--- Begin PROVIDED MATERIAL ---

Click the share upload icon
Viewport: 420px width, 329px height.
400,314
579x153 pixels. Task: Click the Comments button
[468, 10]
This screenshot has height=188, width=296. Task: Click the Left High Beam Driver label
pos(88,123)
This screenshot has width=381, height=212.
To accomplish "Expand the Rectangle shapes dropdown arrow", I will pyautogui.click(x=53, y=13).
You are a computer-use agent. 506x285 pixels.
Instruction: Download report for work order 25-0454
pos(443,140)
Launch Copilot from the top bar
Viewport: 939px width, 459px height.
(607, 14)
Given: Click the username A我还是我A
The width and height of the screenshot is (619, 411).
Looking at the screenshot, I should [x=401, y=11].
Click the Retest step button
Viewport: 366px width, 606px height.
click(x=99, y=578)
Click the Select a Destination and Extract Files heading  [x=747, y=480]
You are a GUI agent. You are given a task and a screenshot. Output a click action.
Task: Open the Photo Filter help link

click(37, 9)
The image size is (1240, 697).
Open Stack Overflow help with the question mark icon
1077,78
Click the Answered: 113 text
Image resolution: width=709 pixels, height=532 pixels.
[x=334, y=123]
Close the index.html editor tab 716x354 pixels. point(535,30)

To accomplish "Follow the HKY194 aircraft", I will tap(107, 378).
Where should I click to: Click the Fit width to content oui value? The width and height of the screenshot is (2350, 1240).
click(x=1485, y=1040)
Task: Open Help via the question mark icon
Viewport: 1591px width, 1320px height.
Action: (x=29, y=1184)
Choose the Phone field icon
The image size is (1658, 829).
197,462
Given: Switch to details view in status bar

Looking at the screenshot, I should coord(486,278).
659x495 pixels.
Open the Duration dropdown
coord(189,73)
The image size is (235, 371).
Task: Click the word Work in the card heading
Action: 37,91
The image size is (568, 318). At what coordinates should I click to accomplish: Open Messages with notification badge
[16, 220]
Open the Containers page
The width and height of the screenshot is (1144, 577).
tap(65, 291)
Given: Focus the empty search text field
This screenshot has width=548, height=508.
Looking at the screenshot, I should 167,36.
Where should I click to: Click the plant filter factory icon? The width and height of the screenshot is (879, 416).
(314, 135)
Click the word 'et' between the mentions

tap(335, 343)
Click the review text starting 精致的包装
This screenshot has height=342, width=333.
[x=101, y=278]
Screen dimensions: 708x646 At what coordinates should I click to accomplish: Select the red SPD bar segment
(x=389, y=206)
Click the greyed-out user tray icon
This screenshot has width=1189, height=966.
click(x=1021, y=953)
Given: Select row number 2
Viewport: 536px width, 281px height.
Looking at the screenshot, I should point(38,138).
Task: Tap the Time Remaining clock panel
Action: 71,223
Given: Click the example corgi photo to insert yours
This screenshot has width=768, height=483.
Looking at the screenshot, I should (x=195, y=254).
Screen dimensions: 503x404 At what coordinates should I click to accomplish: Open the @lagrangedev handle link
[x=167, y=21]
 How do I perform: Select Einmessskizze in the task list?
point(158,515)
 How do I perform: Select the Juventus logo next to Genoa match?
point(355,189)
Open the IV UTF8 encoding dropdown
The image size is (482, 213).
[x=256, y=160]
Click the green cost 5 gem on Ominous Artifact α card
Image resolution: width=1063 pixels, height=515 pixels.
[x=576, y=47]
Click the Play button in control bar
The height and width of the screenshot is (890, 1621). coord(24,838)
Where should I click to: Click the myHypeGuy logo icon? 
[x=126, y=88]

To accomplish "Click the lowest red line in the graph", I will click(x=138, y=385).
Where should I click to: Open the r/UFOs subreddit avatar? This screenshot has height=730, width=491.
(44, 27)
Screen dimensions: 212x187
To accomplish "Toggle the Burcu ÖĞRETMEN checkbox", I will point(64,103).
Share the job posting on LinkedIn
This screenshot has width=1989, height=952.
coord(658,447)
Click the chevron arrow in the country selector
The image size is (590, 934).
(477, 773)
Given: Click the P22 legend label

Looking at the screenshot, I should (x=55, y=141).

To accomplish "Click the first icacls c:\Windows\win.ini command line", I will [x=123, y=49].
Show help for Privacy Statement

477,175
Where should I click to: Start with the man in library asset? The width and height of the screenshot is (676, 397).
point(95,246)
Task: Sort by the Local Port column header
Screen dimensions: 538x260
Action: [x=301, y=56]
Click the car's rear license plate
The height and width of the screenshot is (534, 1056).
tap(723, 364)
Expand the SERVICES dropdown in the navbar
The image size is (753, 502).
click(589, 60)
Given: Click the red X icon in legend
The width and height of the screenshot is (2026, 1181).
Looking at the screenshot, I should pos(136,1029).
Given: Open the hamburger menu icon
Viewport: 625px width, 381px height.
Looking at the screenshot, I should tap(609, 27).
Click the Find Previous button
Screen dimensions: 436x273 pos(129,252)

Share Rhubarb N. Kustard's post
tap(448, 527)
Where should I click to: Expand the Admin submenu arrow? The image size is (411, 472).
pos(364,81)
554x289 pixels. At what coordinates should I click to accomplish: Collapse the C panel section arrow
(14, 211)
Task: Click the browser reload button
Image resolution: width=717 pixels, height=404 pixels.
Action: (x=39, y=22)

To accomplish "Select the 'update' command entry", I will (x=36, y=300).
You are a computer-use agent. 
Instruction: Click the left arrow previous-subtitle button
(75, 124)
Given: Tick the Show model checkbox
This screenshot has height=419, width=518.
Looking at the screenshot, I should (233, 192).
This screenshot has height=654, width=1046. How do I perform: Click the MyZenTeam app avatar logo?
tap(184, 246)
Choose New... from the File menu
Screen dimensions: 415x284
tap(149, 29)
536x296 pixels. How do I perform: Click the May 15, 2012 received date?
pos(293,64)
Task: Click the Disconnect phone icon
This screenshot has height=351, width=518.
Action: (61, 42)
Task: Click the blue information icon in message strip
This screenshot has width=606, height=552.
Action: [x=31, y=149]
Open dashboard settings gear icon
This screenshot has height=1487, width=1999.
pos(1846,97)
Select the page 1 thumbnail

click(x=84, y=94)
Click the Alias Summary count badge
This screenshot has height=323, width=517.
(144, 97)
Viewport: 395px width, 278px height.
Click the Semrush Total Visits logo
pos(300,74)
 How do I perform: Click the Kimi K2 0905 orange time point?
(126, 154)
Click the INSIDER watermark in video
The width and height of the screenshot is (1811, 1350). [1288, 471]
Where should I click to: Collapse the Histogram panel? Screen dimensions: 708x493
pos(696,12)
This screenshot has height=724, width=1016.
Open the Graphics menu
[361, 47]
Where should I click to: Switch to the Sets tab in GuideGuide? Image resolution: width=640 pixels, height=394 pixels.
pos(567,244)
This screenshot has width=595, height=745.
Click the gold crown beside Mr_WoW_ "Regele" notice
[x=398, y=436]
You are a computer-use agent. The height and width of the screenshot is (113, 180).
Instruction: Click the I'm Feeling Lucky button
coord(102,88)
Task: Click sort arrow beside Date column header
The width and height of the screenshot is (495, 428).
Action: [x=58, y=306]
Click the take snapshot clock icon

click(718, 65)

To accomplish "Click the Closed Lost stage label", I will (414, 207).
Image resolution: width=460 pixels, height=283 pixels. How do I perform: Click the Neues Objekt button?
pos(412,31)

--- End PROVIDED MATERIAL ---

▶ **GIVEN PROBLEM**
Copy out all of the data above, line for line, without changing anything.

▶ **EXERCISE RESULT**
Click the share upload icon
Viewport: 420px width, 329px height.
400,314
579x153 pixels. Task: Click the Comments button
[468, 10]
This screenshot has height=188, width=296. Task: Click the Left High Beam Driver label
pos(88,123)
This screenshot has width=381, height=212.
To accomplish "Expand the Rectangle shapes dropdown arrow", I will pyautogui.click(x=53, y=13).
You are a computer-use agent. 506x285 pixels.
Instruction: Download report for work order 25-0454
pos(443,140)
Launch Copilot from the top bar
Viewport: 939px width, 459px height.
(607, 14)
Given: Click the username A我还是我A
The width and height of the screenshot is (619, 411).
Looking at the screenshot, I should [x=401, y=11].
Click the Retest step button
Viewport: 366px width, 606px height.
click(x=99, y=578)
Click the Select a Destination and Extract Files heading  [x=747, y=480]
You are a GUI agent. You are given a task and a screenshot. Output a click action.
Task: Open the Photo Filter help link

click(37, 9)
The image size is (1240, 697).
Open Stack Overflow help with the question mark icon
1077,78
Click the Answered: 113 text
Image resolution: width=709 pixels, height=532 pixels.
[x=334, y=123]
Close the index.html editor tab 716x354 pixels. point(535,30)

To accomplish "Follow the HKY194 aircraft", I will tap(107, 378).
Where should I click to: Click the Fit width to content oui value? The width and height of the screenshot is (2350, 1240).
click(x=1485, y=1040)
Task: Open Help via the question mark icon
Viewport: 1591px width, 1320px height.
Action: (x=29, y=1184)
Choose the Phone field icon
The image size is (1658, 829).
197,462
Given: Switch to details view in status bar

Looking at the screenshot, I should coord(486,278).
659x495 pixels.
Open the Duration dropdown
coord(189,73)
The image size is (235, 371).
Task: Click the word Work in the card heading
Action: 37,91
The image size is (568, 318). At what coordinates should I click to accomplish: Open Messages with notification badge
[16, 220]
Open the Containers page
The width and height of the screenshot is (1144, 577).
tap(65, 291)
Given: Focus the empty search text field
This screenshot has width=548, height=508.
Looking at the screenshot, I should 167,36.
Where should I click to: Click the plant filter factory icon? The width and height of the screenshot is (879, 416).
(314, 135)
Click the word 'et' between the mentions

tap(335, 343)
Click the review text starting 精致的包装
This screenshot has height=342, width=333.
[x=101, y=278]
Screen dimensions: 708x646 At what coordinates should I click to accomplish: Select the red SPD bar segment
(x=389, y=206)
Click the greyed-out user tray icon
This screenshot has width=1189, height=966.
click(x=1021, y=953)
Given: Select row number 2
Viewport: 536px width, 281px height.
Looking at the screenshot, I should point(38,138).
Task: Tap the Time Remaining clock panel
Action: 71,223
Given: Click the example corgi photo to insert yours
This screenshot has width=768, height=483.
Looking at the screenshot, I should (x=195, y=254).
Screen dimensions: 503x404 At what coordinates should I click to accomplish: Open the @lagrangedev handle link
[x=167, y=21]
 How do I perform: Select Einmessskizze in the task list?
point(158,515)
 How do I perform: Select the Juventus logo next to Genoa match?
point(355,189)
Open the IV UTF8 encoding dropdown
The image size is (482, 213).
[x=256, y=160]
Click the green cost 5 gem on Ominous Artifact α card
Image resolution: width=1063 pixels, height=515 pixels.
[x=576, y=47]
Click the Play button in control bar
The height and width of the screenshot is (890, 1621). coord(24,838)
Where should I click to: Click the myHypeGuy logo icon? 
[x=126, y=88]

To accomplish "Click the lowest red line in the graph", I will click(x=138, y=385).
Where should I click to: Open the r/UFOs subreddit avatar? This screenshot has height=730, width=491.
(44, 27)
Screen dimensions: 212x187
To accomplish "Toggle the Burcu ÖĞRETMEN checkbox", I will point(64,103).
Share the job posting on LinkedIn
This screenshot has width=1989, height=952.
coord(658,447)
Click the chevron arrow in the country selector
The image size is (590, 934).
(477, 773)
Given: Click the P22 legend label

Looking at the screenshot, I should (x=55, y=141).

To accomplish "Click the first icacls c:\Windows\win.ini command line", I will [x=123, y=49].
Show help for Privacy Statement

477,175
Where should I click to: Start with the man in library asset? The width and height of the screenshot is (676, 397).
point(95,246)
Task: Sort by the Local Port column header
Screen dimensions: 538x260
Action: [x=301, y=56]
Click the car's rear license plate
The height and width of the screenshot is (534, 1056).
tap(723, 364)
Expand the SERVICES dropdown in the navbar
The image size is (753, 502).
click(589, 60)
Given: Click the red X icon in legend
The width and height of the screenshot is (2026, 1181).
Looking at the screenshot, I should pos(136,1029).
Given: Open the hamburger menu icon
Viewport: 625px width, 381px height.
Looking at the screenshot, I should tap(609, 27).
Click the Find Previous button
Screen dimensions: 436x273 pos(129,252)

Share Rhubarb N. Kustard's post
tap(448, 527)
Where should I click to: Expand the Admin submenu arrow? The image size is (411, 472).
pos(364,81)
554x289 pixels. At what coordinates should I click to accomplish: Collapse the C panel section arrow
(14, 211)
Task: Click the browser reload button
Image resolution: width=717 pixels, height=404 pixels.
Action: (x=39, y=22)

To accomplish "Select the 'update' command entry", I will (x=36, y=300).
You are a computer-use agent. 
Instruction: Click the left arrow previous-subtitle button
(75, 124)
Given: Tick the Show model checkbox
This screenshot has height=419, width=518.
Looking at the screenshot, I should (233, 192).
This screenshot has height=654, width=1046. How do I perform: Click the MyZenTeam app avatar logo?
tap(184, 246)
Choose New... from the File menu
Screen dimensions: 415x284
tap(149, 29)
536x296 pixels. How do I perform: Click the May 15, 2012 received date?
pos(293,64)
Task: Click the Disconnect phone icon
This screenshot has height=351, width=518.
Action: (61, 42)
Task: Click the blue information icon in message strip
This screenshot has width=606, height=552.
Action: [x=31, y=149]
Open dashboard settings gear icon
This screenshot has height=1487, width=1999.
pos(1846,97)
Select the page 1 thumbnail

click(x=84, y=94)
Click the Alias Summary count badge
This screenshot has height=323, width=517.
(144, 97)
Viewport: 395px width, 278px height.
Click the Semrush Total Visits logo
pos(300,74)
 How do I perform: Click the Kimi K2 0905 orange time point?
(126, 154)
Click the INSIDER watermark in video
The width and height of the screenshot is (1811, 1350). [1288, 471]
Where should I click to: Collapse the Histogram panel? Screen dimensions: 708x493
pos(696,12)
This screenshot has height=724, width=1016.
Open the Graphics menu
[361, 47]
Where should I click to: Switch to the Sets tab in GuideGuide? Image resolution: width=640 pixels, height=394 pixels.
pos(567,244)
This screenshot has width=595, height=745.
Click the gold crown beside Mr_WoW_ "Regele" notice
[x=398, y=436]
You are a computer-use agent. The height and width of the screenshot is (113, 180).
Instruction: Click the I'm Feeling Lucky button
coord(102,88)
Task: Click sort arrow beside Date column header
The width and height of the screenshot is (495, 428).
Action: [x=58, y=306]
Click the take snapshot clock icon

click(718, 65)

To accomplish "Click the Closed Lost stage label", I will (414, 207).
Image resolution: width=460 pixels, height=283 pixels. How do I perform: Click the Neues Objekt button?
pos(412,31)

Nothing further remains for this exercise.